También se da la especie de los atacantes de la meada. Una ley de la carrera dicen que está prohibido atacar cuando la mayoría para para hacer sus necesidades, en la cuneta, en los avituallamientos y cuando alguien importante pincha. Es oír el reventón o ver las cunetas pobladas y ponerse a acelerar. El pelotón como masa se encarga de hacerles fracasar. Nunca obtienen su recompensa porque se ponen a todos en su contra. Muchas veces ellos no tienen la culpa. Sólo cumplen órdenes. Es la única forma que tienen los equipos pequeños para dejarse ver.

La estrategia de algunos directores pasa a veces por hacerse su propio avituallamiento. Desde los coches se reparten bolsas antes del tramo marcado por la organización y cuando los demás reciben su comida ellos ya están bien alimentados. Así que atacan durante el parón del refrigerio general. Para evitar sorpresas desagradables, los del Banesto, por ejemplo, tienen la orden de pasar siempre los primeros por el avituallamiento.

Los conductores del autobús son otra especie pejiguera. Los escaladores se quejan de que tienen un placer malsano en hacerles sufrir. Los del autobús son los reyes de las etapas llanas, los que se las hacen pasar canutas a los de menor cilindrada. Pero llega la montaña y los escaladores no se pueden vengar a gusto. Cuando uno de éstos tiene un mal día no le queda más remedio que refugiarse en el grupetto para llegar a meta con el menor desgaste. Allí, los rodadores les recuerdan a su madre. "Por vuestra culpa estamos que no podemos más y todavía os metéis aquí para hacernos ir más deprisa", les dicen los culos gordos a los escaladores. "Piano, piano", les gritan cada dos por tres en los menores repechos, pero a la que la carretera se pone cuesta abajo son los primeros en dejarlos tirados.

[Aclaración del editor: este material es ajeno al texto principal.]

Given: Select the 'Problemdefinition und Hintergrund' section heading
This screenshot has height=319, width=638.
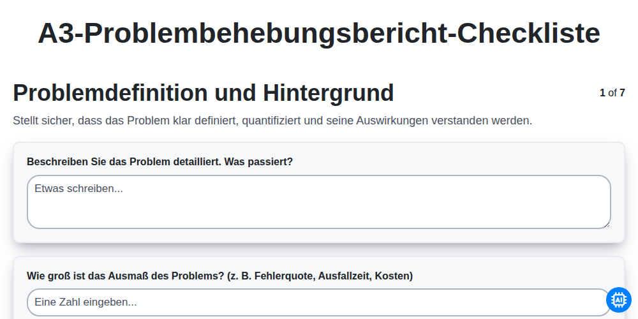Looking at the screenshot, I should tap(204, 93).
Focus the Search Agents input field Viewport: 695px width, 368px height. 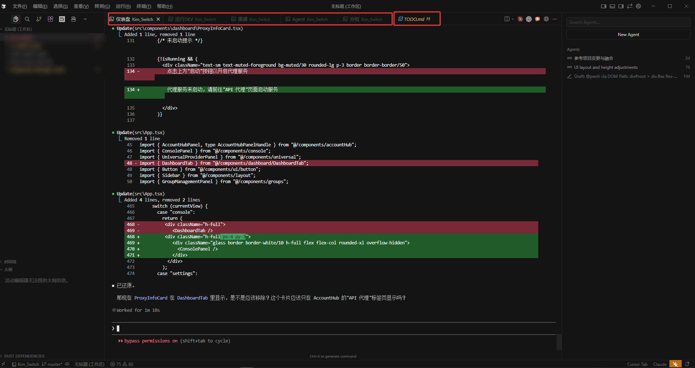click(x=628, y=22)
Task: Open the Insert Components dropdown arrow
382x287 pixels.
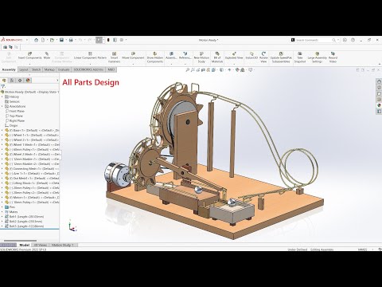Action: click(x=29, y=64)
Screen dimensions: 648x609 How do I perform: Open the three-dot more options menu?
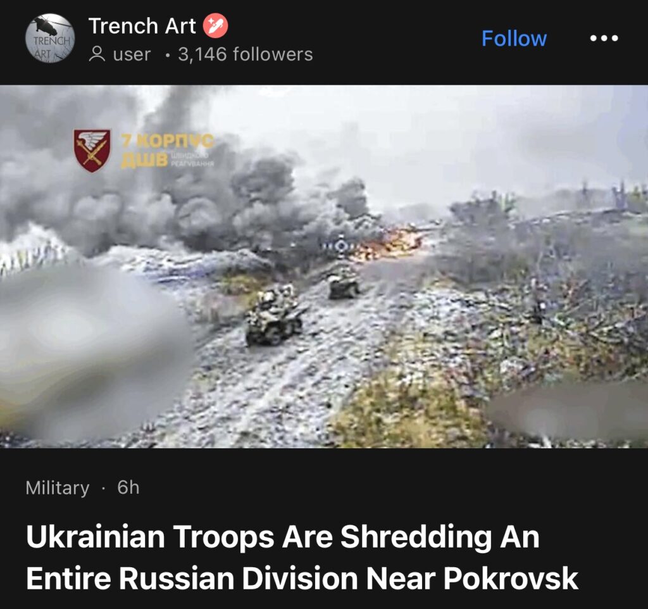(x=604, y=39)
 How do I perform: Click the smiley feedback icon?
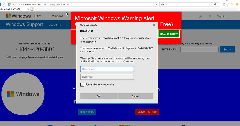[237, 4]
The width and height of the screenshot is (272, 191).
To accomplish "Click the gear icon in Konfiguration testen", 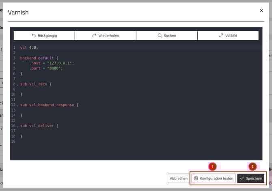I will tap(196, 178).
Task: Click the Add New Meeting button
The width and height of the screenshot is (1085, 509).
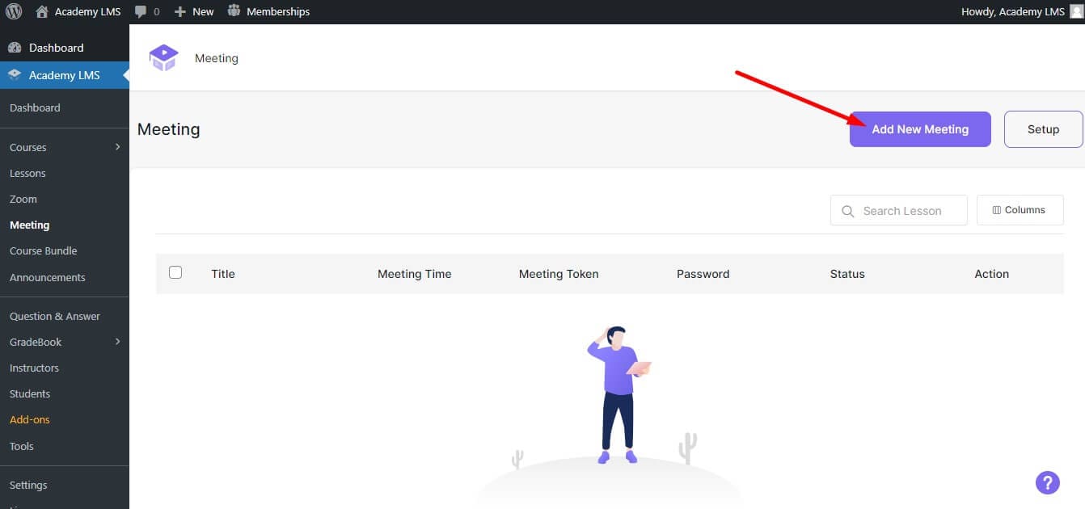Action: (x=920, y=129)
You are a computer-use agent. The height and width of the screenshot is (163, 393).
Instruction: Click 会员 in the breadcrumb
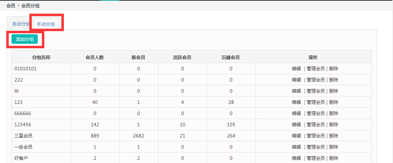tap(10, 6)
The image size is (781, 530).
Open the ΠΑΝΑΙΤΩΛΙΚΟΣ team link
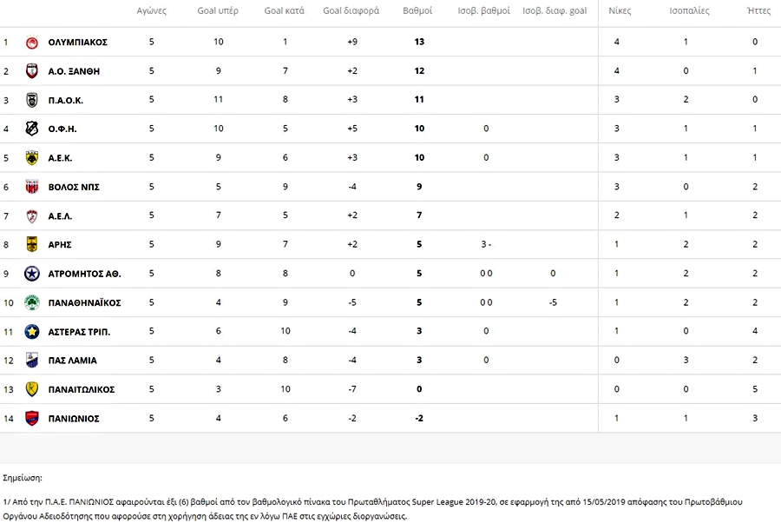(x=82, y=389)
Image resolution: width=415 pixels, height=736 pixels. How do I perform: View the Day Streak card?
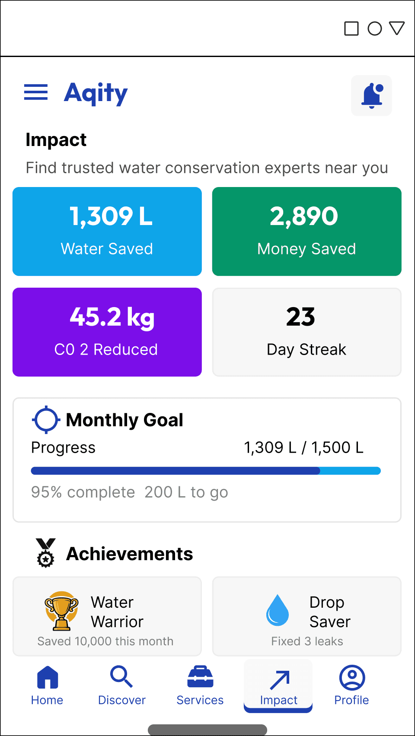coord(307,332)
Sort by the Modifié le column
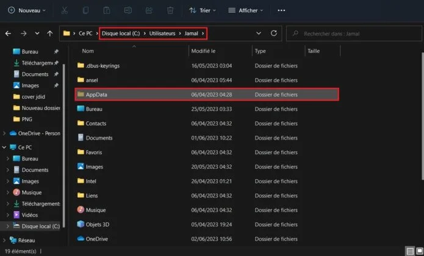 coord(204,51)
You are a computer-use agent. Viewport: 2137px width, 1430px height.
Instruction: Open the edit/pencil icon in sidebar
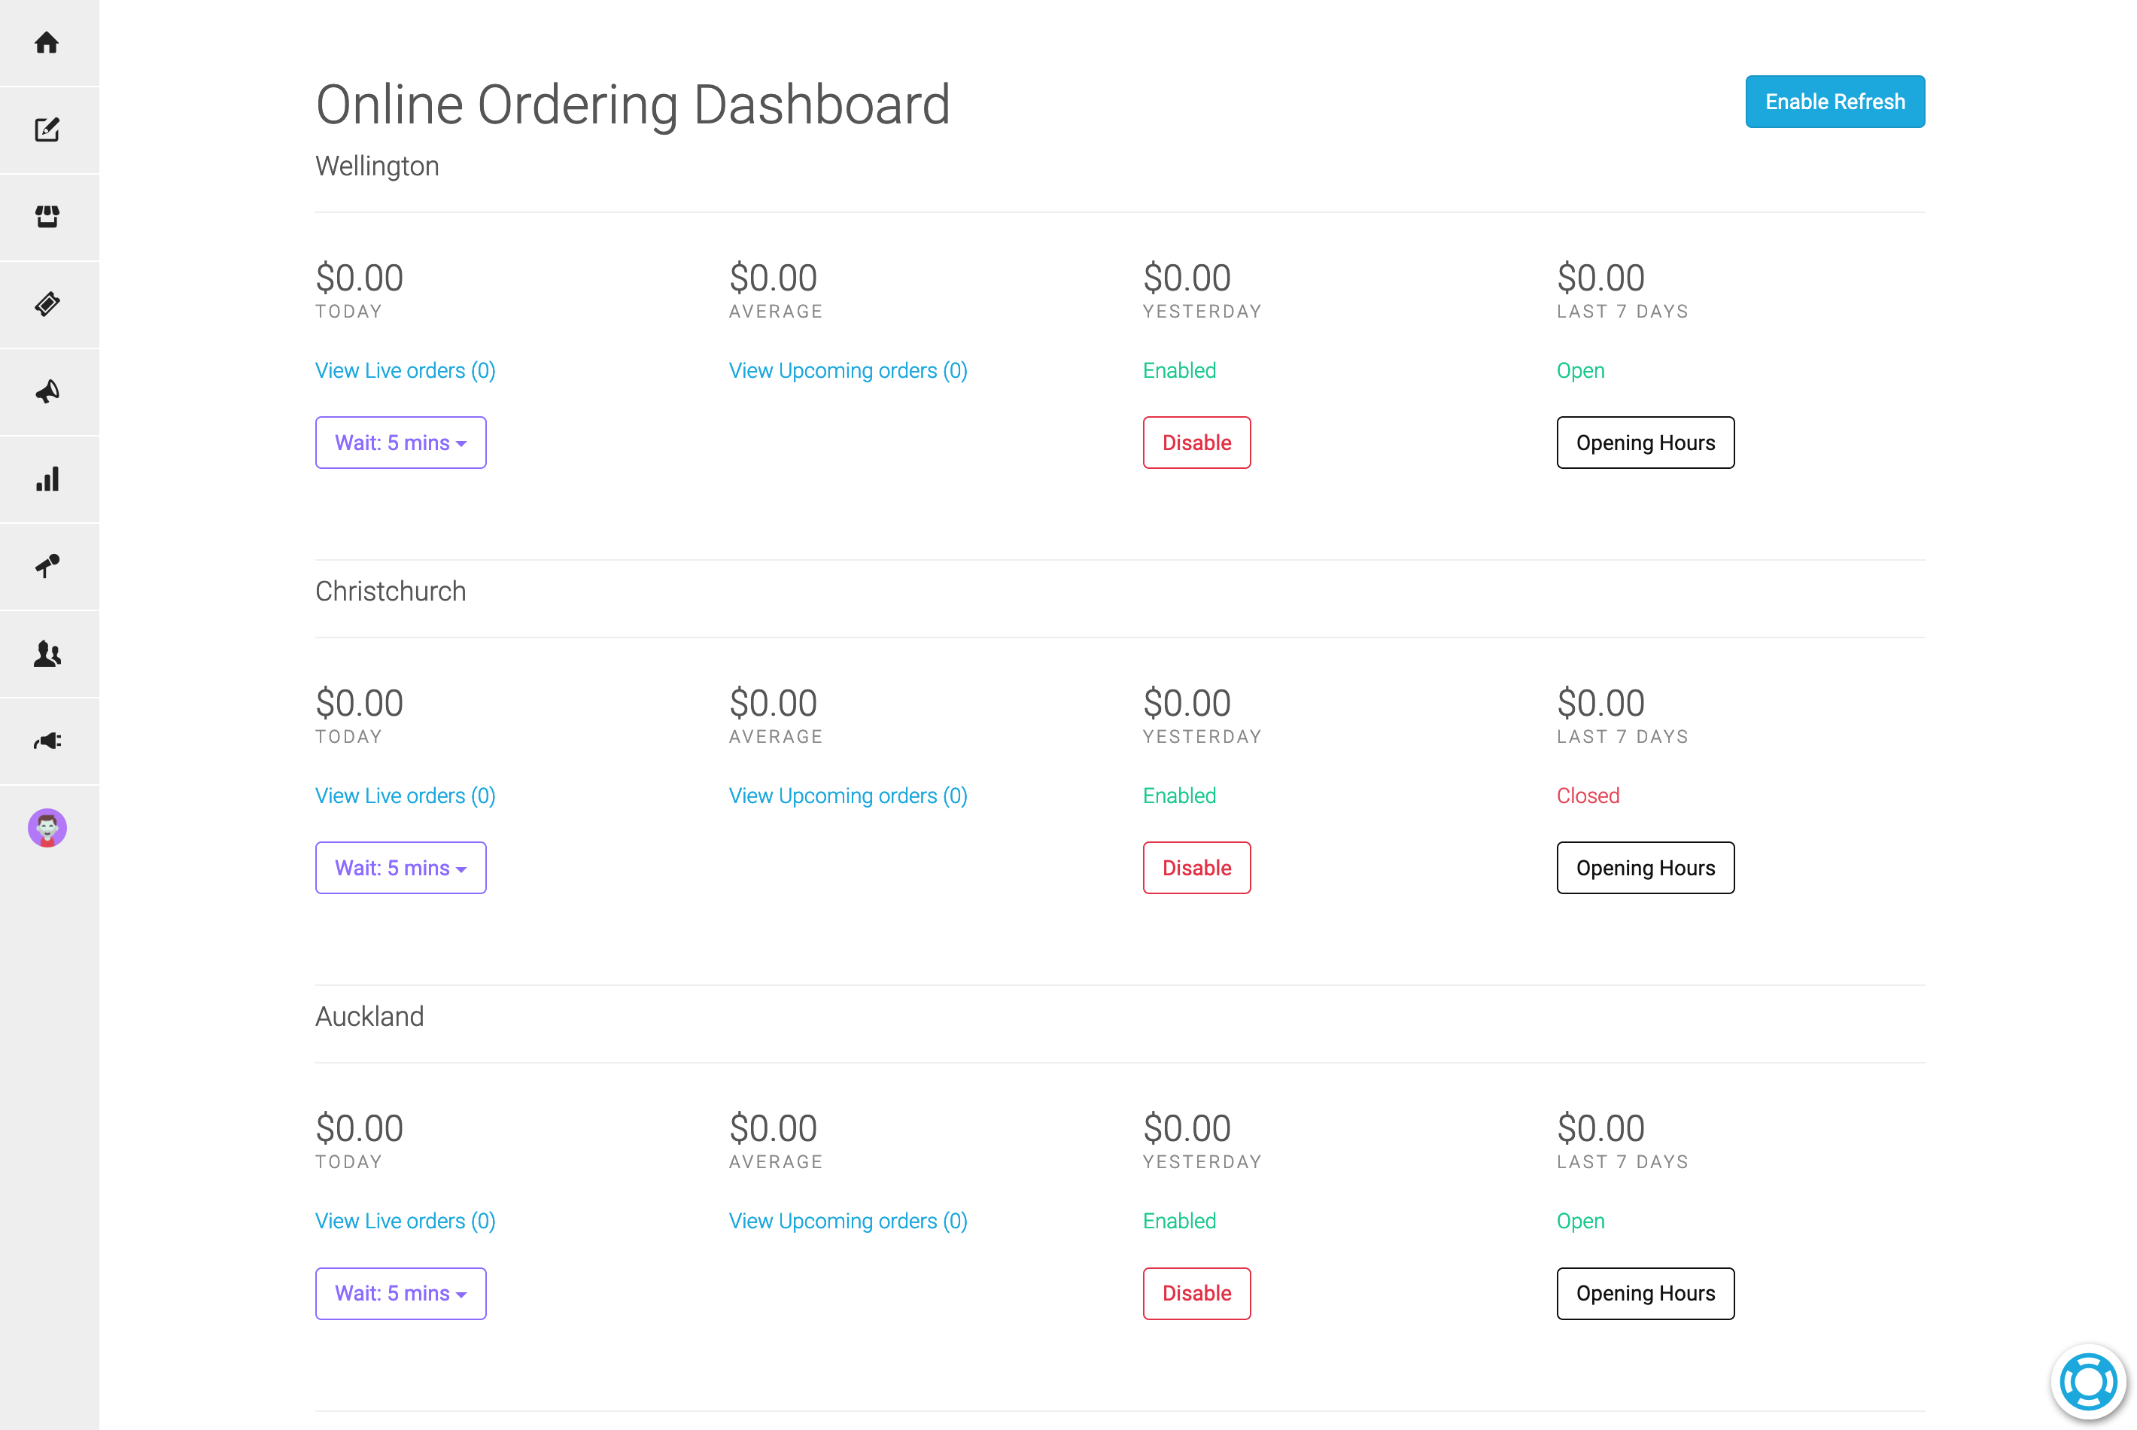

Cada país tiene sus características. Los españoles y los italianos son los más respetados por su profesionalidad. Van a lo que tienen que hacer y no se meten con nadie. Belgas y holandeses son culos gordos; los rusos son grajos; los colombianos, chuparruedas y temidos en el llano: tienen tanto miedo a quedarse cortados que van siempre pegados a la rueda de los pesos pesados, provocando a veces caídas. Los franceses son especiales. Creen que el Tour es suyo porque corren en su país, pero en realidad no pintan mucho, y les cuesta reconocerlo.

Antes, sobre todo en Italia, los Moser, Saronni, Argentin y compañía eran los dictadores del pelotón. Según su voluntad y disposición se corría rápido o despacio, se permitían escapadas o se escamoteaban los puertos. Con Induráin y los que han llegado con él al ciclismo, la cosa ha cambiado. Todo el mundo tiene derecho a hacer valer su voluntad. Es la democracia del pelotón, aunque, como en todas las democracias, sigan vigentes las relaciones de poder.